→ **TASKS AND EXERCISES**:
A) In the Galatasaray text, which opponent did the club face in its first match?
B) Please print the Galatasaray text unchanged, beginning at the words "In addition to" and stopping after "would be Galatasaray.".
C) List every name for the club that the Galatasaray text mentions, both the ones suggested and the one chosen.

In addition to Ali Sami Yen (Club member No. 1), who was the driving force behind the club's foundation, Asim Tevfik Sonumut (2), Emin Bülent Serdaroğlu (3), Celal Ibrahim (4), Boris Nikolov (5), Milo Bakić (6), Pavle Bakić (7), Bekir Sitki Bircan (8), Tahsin Nihat (9), Reşat Şirvanizade (10), Hüseyin Hüsnü (11), Refik Cevdet Kalpakçıoğlu (12) and Abidin Daver (13) were also involved in the decision to organize such a club.
Their first match was against Kadıköy Faure School and they won this match 2–0. There were discussions about the club's name, in which some suggested Gloria (victory) and others Audace (courage), but it was decided that its name would be Galatasaray.

(Stored entries)
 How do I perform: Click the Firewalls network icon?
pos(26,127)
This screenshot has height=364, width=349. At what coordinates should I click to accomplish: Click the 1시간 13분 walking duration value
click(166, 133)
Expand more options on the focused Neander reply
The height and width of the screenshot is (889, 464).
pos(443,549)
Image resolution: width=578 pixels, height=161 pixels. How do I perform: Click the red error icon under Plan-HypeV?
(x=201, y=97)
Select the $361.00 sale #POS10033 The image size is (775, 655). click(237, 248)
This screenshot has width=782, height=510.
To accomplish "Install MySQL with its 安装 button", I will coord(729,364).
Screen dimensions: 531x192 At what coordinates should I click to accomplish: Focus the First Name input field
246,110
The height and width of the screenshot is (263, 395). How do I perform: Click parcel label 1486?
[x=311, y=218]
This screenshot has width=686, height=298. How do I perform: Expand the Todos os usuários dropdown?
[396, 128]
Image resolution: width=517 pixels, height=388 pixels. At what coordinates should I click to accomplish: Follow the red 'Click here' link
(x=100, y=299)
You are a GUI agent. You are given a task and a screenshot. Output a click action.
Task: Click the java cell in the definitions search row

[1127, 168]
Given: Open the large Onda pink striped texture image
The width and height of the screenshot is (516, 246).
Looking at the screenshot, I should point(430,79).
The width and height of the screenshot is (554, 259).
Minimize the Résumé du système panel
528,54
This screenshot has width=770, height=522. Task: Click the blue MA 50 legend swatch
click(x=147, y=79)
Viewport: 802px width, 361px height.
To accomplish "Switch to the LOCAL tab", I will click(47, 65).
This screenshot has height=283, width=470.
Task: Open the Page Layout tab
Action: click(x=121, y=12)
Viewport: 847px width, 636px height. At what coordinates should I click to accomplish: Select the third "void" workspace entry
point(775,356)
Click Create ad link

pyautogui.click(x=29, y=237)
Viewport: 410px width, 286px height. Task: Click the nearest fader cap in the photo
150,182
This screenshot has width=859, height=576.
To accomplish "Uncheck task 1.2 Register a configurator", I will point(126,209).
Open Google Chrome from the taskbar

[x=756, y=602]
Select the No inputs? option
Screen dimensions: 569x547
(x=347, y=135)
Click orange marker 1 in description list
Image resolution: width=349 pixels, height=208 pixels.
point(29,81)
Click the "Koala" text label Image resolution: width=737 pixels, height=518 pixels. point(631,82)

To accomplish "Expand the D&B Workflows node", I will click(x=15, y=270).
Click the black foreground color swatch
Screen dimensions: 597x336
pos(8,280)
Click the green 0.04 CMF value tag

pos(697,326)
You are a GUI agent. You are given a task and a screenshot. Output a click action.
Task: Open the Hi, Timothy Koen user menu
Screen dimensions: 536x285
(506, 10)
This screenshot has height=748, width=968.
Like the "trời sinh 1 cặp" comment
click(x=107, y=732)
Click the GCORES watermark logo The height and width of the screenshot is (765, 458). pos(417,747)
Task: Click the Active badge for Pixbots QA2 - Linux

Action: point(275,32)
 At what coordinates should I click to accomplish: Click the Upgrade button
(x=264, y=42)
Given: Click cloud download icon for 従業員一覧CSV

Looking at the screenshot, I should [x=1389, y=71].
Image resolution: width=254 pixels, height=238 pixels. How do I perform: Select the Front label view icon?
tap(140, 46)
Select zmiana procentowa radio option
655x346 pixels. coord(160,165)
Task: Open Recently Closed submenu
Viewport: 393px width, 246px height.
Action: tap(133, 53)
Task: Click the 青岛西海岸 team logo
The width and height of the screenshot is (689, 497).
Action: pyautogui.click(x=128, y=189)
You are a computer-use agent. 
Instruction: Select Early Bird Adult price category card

→ **PER-TASK ANSWERS**:
A) Kadıköy Faure School.

B)
In addition to Ali Sami Yen (Club member No. 1), who was the driving force behind the club's foundation, Asim Tevfik Sonumut (2), Emin Bülent Serdaroğlu (3), Celal Ibrahim (4), Boris Nikolov (5), Milo Bakić (6), Pavle Bakić (7), Bekir Sitki Bircan (8), Tahsin Nihat (9), Reşat Şirvanizade (10), Hüseyin Hüsnü (11), Refik Cevdet Kalpakçıoğlu (12) and Abidin Daver (13) were also involved in the decision to organize such a club.
Their first match was against Kadıköy Faure School and they won this match 2–0. There were discussions about the club's name, in which some suggested Gloria (victory) and others Audace (courage), but it was decided that its name would be Galatasaray.

C) Gloria, Audace, Galatasaray